## ACTIONS TO TAKE
a) Print the passage of the Java cloning article from "However, Sun says" up to and including "the Java logo.".
b) Name every current Mauve contributor listed in the Java cloning article.

## EXTRACTED TEXT

** Start **

The HP contributions will join the Mauve project to develop an open source test tools for Java cloners. Current Mauve contributors include Cygnus Solutions, which is hosting the site and has written open source Java software tools, the GNU Classpath Project, which has written software libraries Java programs need to run, and Transvirtual, which has written its own Java clone called Kaffe.

"An open source Java test suite is essential to the adoption of Java as an open alternative to other proprietary technologies, said Transvirtual Chief Executive Tim Wilkinson in a statement. "We believe that open source is the best way to provide true compatibility between competing Java implementations, and is the only way to prevent fragmentation of the language."

The new Java testing software is scheduled for availability Monday. The Mauve work and HP's ChaiVM is based on Sun's published Java specifications.

However, Sun says the competitors are underestimating the complexity of compatibility testing. "When you do self-testing in that way, it's not nearly as comprehensive. It's important to understand our process involves a lot more than just running the code through the actual tests," the spokesperson said.

Under Sun's new licensing terms, companies may try out Java for free under a development license, paying fees only when the company starts to ship Java products. By Sun's rules, a company needs to pass the tests in Sun's Java Compatibility Kit in order to earn the Java logo.

HP developed its own Java test suite to ensure the Java compatibility of its "ChaiVM" clean-room version of Java--a version written without peeking at the Sun source code. ChaiVM is geared for embedded devices--electronic machines such as personal digital assistants or factory robots that pervade the industrialized world but that most people don't actually think of as ordinary computers.

HP, an immense computing and electronics company, is of two minds when it comes to Java. While the Embedded Software Operation isn't happy with the Java licensing terms, the enterprise part of HP isn't at odds with Sun.

Working on clones of Java technology is technologically challenging, but Sun's new Community Source License, which lets any developer look at the Java technology source code, made cloning Java a touchier business from a legal standpoint.

Stricter licensing terms meant it used to be hard to see Java source code, so it was easier to guarantee that Java clones hadn't been tainted by knowledge from people who had seen the original goods from Sun. But now, developers have to be very careful not to include any Sun technology in work independent of Sun. GNU, for example, cautions Classpath Project contributors: "Never under any circumstances refer to Sun's code while working on Classpath."

This isn't the first example of Cygnus supporting open source movement. Although Cygnus has many mainstream customers, the company has made a name for itself working on maverick technology.

Historically, chip companies such as Intel have paid Cygnus to write the software tools needed so programmers can get their programs working on a new chip.

Cygnus also has moved into the more avant-garde territory of Linux, an upstart Unix-like operating system gaining in popularity. Intel hired Cygnus to build support for new Pentium features into Linux software tools, and Cygnus contributes that technology back to the open source community. Cygnus also has written Java compilers for the open source community.

In addition, Oracle hired Cygnus to help it bring its Oracle 8i database to Linux. And Corel hired Cygnus to help bring its suite of office programs from Windows to Linux.

** End **

Entries listed in a dataset:
** Start **

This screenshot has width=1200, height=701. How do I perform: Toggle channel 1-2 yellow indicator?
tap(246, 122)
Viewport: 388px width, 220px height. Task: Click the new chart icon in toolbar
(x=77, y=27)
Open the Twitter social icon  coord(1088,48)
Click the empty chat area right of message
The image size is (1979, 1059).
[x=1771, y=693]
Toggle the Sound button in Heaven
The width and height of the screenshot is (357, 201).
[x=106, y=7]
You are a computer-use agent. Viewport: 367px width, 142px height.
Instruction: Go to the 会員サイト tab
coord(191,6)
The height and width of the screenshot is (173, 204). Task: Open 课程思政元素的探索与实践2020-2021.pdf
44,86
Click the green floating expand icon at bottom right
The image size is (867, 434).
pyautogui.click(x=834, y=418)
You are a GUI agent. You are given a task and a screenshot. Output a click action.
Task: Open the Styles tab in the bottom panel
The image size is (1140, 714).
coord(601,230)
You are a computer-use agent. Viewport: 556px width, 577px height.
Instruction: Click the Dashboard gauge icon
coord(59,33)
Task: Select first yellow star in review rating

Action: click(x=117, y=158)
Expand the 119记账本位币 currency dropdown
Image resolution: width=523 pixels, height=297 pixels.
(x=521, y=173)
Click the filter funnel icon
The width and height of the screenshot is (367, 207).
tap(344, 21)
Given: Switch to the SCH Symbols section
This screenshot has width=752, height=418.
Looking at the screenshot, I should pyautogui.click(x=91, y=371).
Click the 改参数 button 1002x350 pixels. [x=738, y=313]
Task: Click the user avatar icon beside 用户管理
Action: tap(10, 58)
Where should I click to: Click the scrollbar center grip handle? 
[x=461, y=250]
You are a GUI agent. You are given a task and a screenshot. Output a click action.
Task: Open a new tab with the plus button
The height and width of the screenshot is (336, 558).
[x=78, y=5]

** End **

## RESPONSES FOR EACH TASK
a)
However, Sun says the competitors are underestimating the complexity of compatibility testing. "When you do self-testing in that way, it's not nearly as comprehensive. It's important to understand our process involves a lot more than just running the code through the actual tests," the spokesperson said.

Under Sun's new licensing terms, companies may try out Java for free under a development license, paying fees only when the company starts to ship Java products. By Sun's rules, a company needs to pass the tests in Sun's Java Compatibility Kit in order to earn the Java logo.

b)
- Cygnus Solutions
- the GNU Classpath Project
- Transvirtual